Work item:
Could you copy exactly the lines below, beginning at the line with "Business Development Solutions (64, 2556)" and stopping after the line with "Статті pp-budpostach.com.ua Статті", with no pictures?
*** Opening Dataset excerpts ***
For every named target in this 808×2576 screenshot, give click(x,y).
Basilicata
*** Closing Dataset excerpts ***
*** Opening Dataset excerpts ***
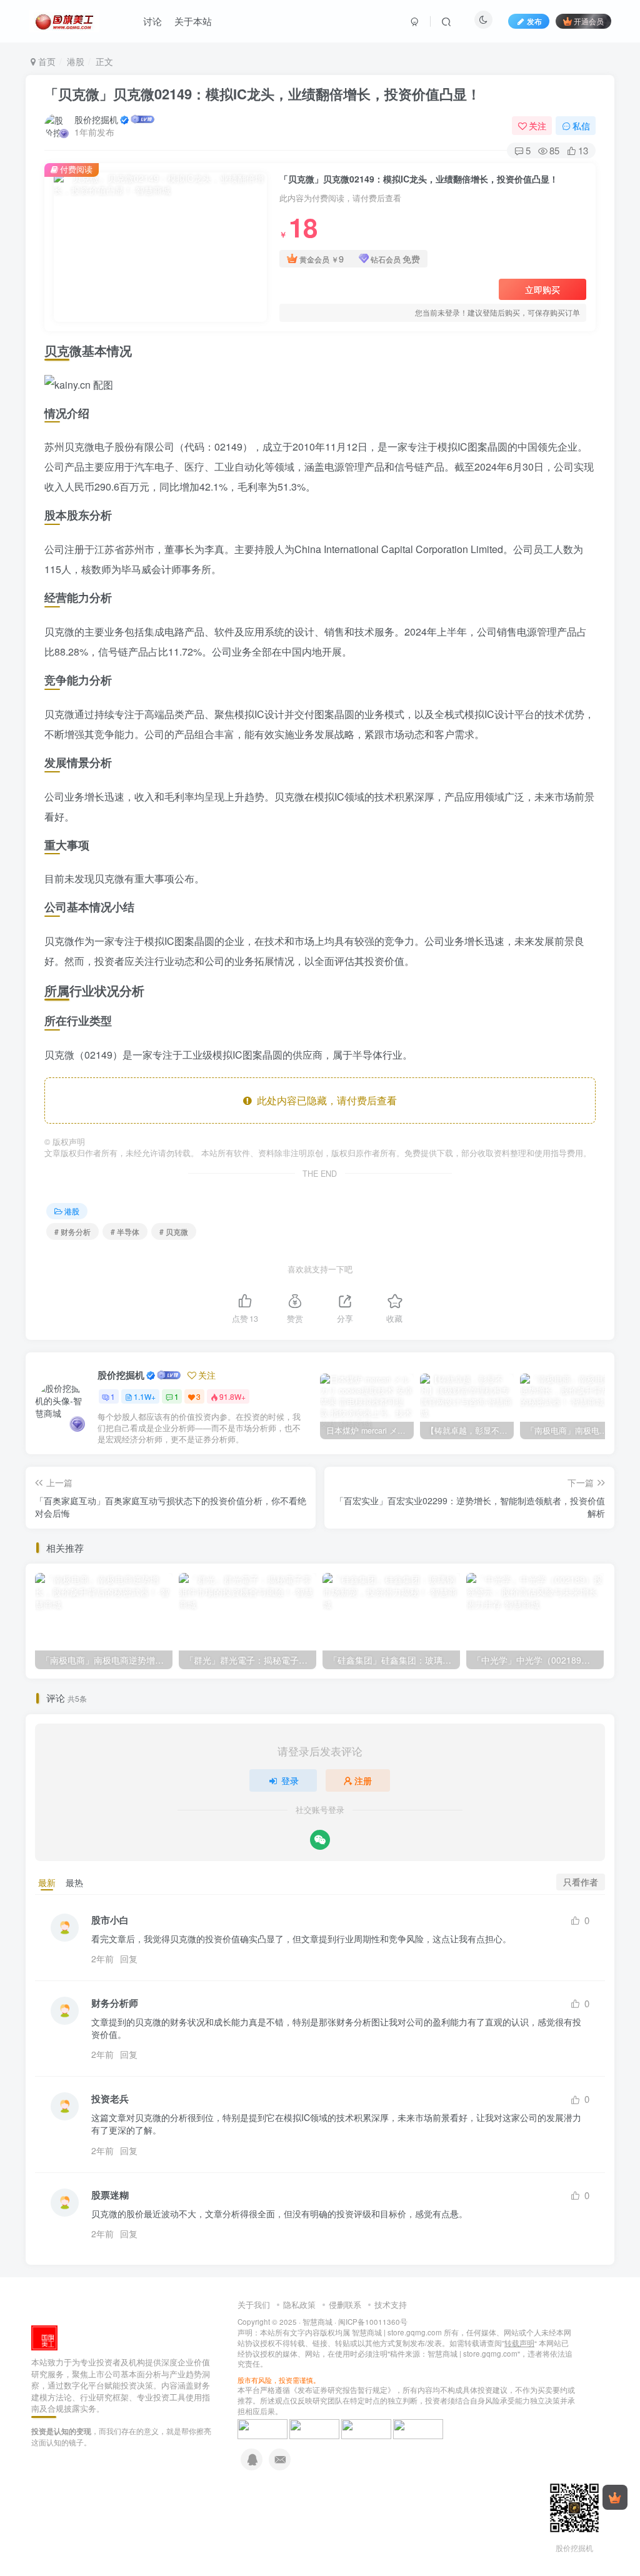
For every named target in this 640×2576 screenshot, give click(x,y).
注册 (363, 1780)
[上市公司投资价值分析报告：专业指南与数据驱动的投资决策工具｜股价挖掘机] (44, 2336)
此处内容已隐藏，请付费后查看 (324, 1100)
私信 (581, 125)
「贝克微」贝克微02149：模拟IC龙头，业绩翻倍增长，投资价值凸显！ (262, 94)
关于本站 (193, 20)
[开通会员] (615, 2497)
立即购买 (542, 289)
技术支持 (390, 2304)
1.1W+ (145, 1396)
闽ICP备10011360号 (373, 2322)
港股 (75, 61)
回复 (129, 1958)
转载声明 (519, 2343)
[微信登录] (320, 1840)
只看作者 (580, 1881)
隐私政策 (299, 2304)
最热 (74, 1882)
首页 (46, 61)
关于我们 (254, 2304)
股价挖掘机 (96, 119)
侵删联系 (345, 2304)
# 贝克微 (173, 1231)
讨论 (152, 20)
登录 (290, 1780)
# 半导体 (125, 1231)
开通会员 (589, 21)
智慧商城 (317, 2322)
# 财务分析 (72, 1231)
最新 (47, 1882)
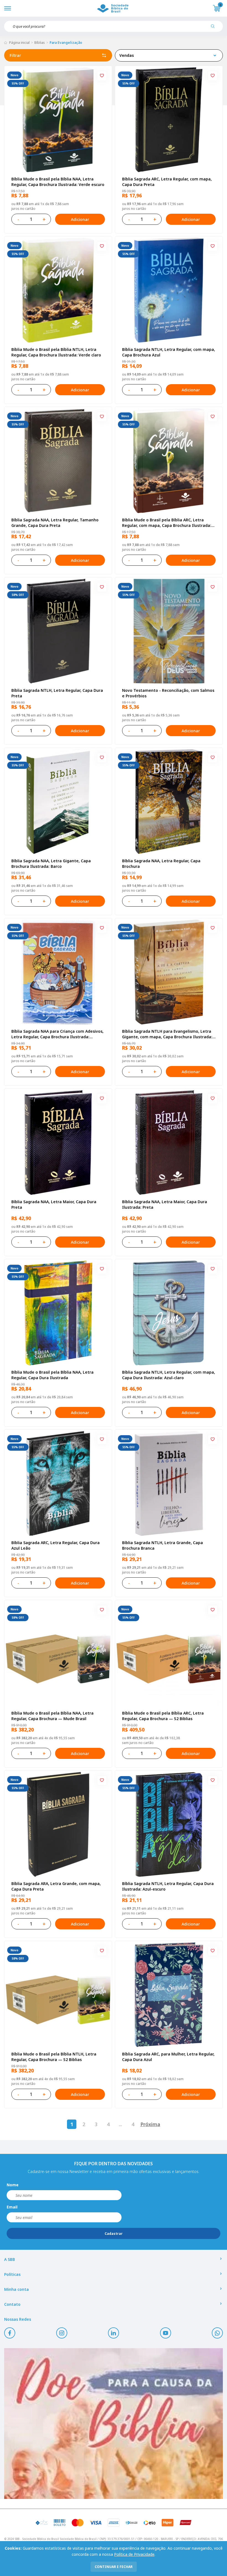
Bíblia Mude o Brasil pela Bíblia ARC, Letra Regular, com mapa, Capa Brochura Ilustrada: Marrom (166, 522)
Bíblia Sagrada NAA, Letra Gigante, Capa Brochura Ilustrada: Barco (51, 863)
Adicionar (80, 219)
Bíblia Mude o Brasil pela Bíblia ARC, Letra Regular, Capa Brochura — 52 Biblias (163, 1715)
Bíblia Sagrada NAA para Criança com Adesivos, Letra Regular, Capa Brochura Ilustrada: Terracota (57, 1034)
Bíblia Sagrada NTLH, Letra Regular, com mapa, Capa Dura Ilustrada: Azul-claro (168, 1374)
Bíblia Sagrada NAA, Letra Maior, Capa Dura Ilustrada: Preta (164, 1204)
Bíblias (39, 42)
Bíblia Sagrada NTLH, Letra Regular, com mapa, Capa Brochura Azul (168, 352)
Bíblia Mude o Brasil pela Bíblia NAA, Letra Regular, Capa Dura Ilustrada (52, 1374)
*** Closing Dataset excerpts ***
*** Opening Dataset excerpts ***
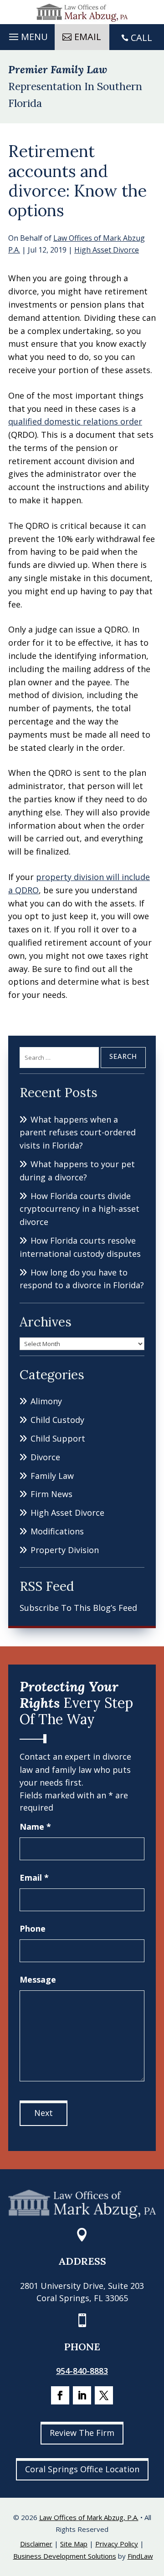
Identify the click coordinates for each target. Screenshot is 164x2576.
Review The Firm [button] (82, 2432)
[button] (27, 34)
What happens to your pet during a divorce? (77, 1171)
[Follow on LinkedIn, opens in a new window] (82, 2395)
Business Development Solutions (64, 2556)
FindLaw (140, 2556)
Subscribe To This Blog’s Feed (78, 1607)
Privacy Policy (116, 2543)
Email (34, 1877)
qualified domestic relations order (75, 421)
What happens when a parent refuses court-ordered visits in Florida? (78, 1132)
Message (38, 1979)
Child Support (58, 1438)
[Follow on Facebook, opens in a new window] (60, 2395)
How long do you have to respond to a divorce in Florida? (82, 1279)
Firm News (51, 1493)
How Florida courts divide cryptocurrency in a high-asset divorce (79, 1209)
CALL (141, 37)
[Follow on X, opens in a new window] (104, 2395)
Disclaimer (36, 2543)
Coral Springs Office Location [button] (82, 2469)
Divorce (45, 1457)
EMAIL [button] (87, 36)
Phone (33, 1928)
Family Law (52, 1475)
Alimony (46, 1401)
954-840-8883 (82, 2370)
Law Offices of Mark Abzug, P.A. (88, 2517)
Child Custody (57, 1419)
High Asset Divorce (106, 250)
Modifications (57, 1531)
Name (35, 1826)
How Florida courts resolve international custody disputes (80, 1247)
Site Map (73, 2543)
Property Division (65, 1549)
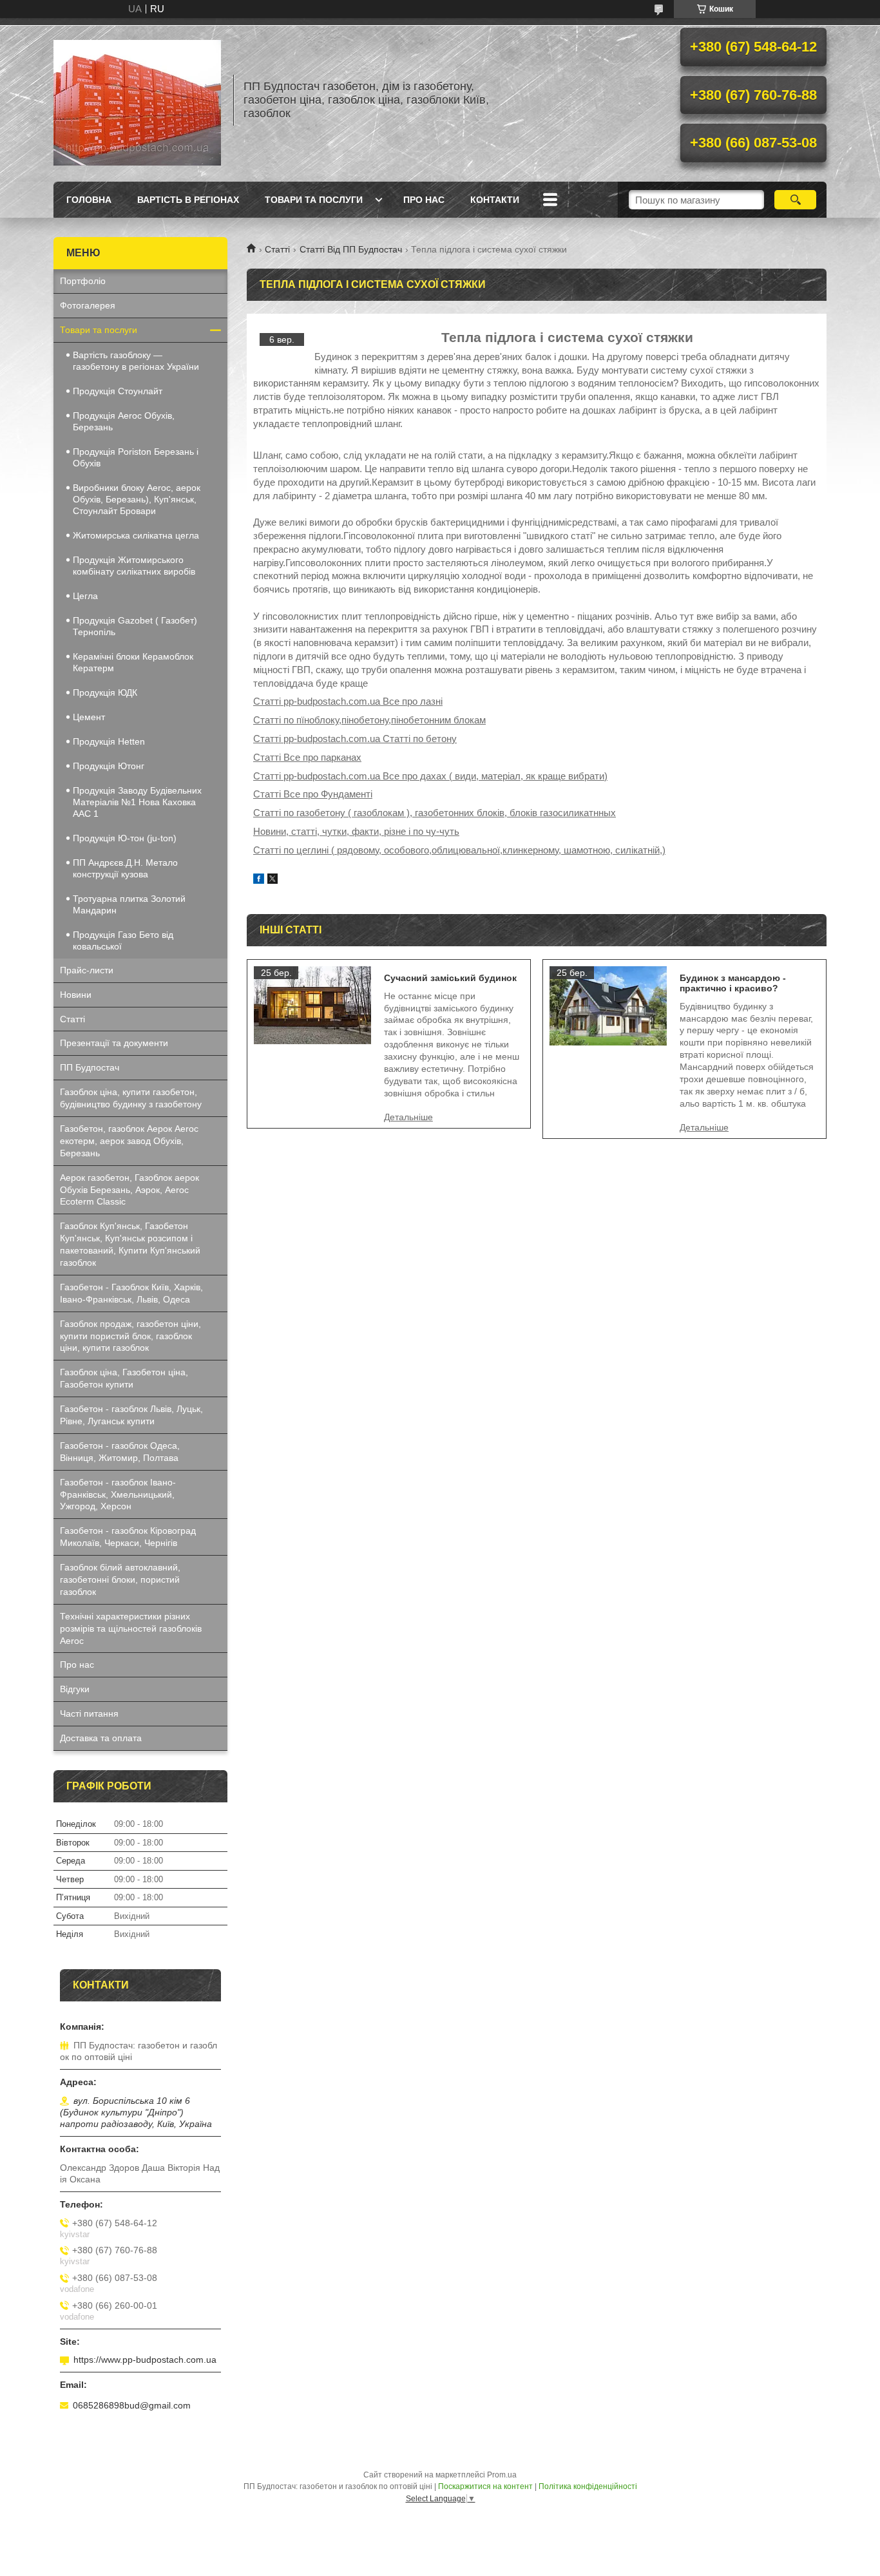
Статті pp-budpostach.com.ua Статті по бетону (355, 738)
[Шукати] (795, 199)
*** Closing Dataset excerpts ***
Answer to the problem:
Business Development Solutions (64, 2556)
FindLaw (140, 2556)
Subscribe To This Blog’s Feed (78, 1607)
Privacy Policy (116, 2543)
Email (34, 1877)
qualified domestic relations order (75, 421)
What happens when a parent refuses court-ordered visits in Florida? (78, 1132)
Message (38, 1979)
Child Support (58, 1438)
[Follow on Facebook, opens in a new window] (60, 2395)
How long do you have to respond to a divorce in Florida? (82, 1279)
Firm News (51, 1493)
How Florida courts divide cryptocurrency in a high-asset divorce (79, 1209)
CALL (141, 37)
[Follow on X, opens in a new window] (104, 2395)
Disclaimer (36, 2543)
Coral Springs Office Location [button] (82, 2469)
Divorce (45, 1457)
EMAIL [button] (87, 36)
Phone (33, 1928)
Family Law (52, 1475)
Alimony (46, 1401)
954-840-8883 (82, 2370)
Law Offices of Mark Abzug, P.A. (88, 2517)
Child Custody (57, 1419)
High Asset Divorce (106, 250)
Modifications (57, 1531)
Name (35, 1826)
How Florida courts resolve international custody disputes (80, 1247)
Site Map (73, 2543)
Property Division (65, 1549)
Статті pp-budpostach.com.ua Статті по бетону (355, 738)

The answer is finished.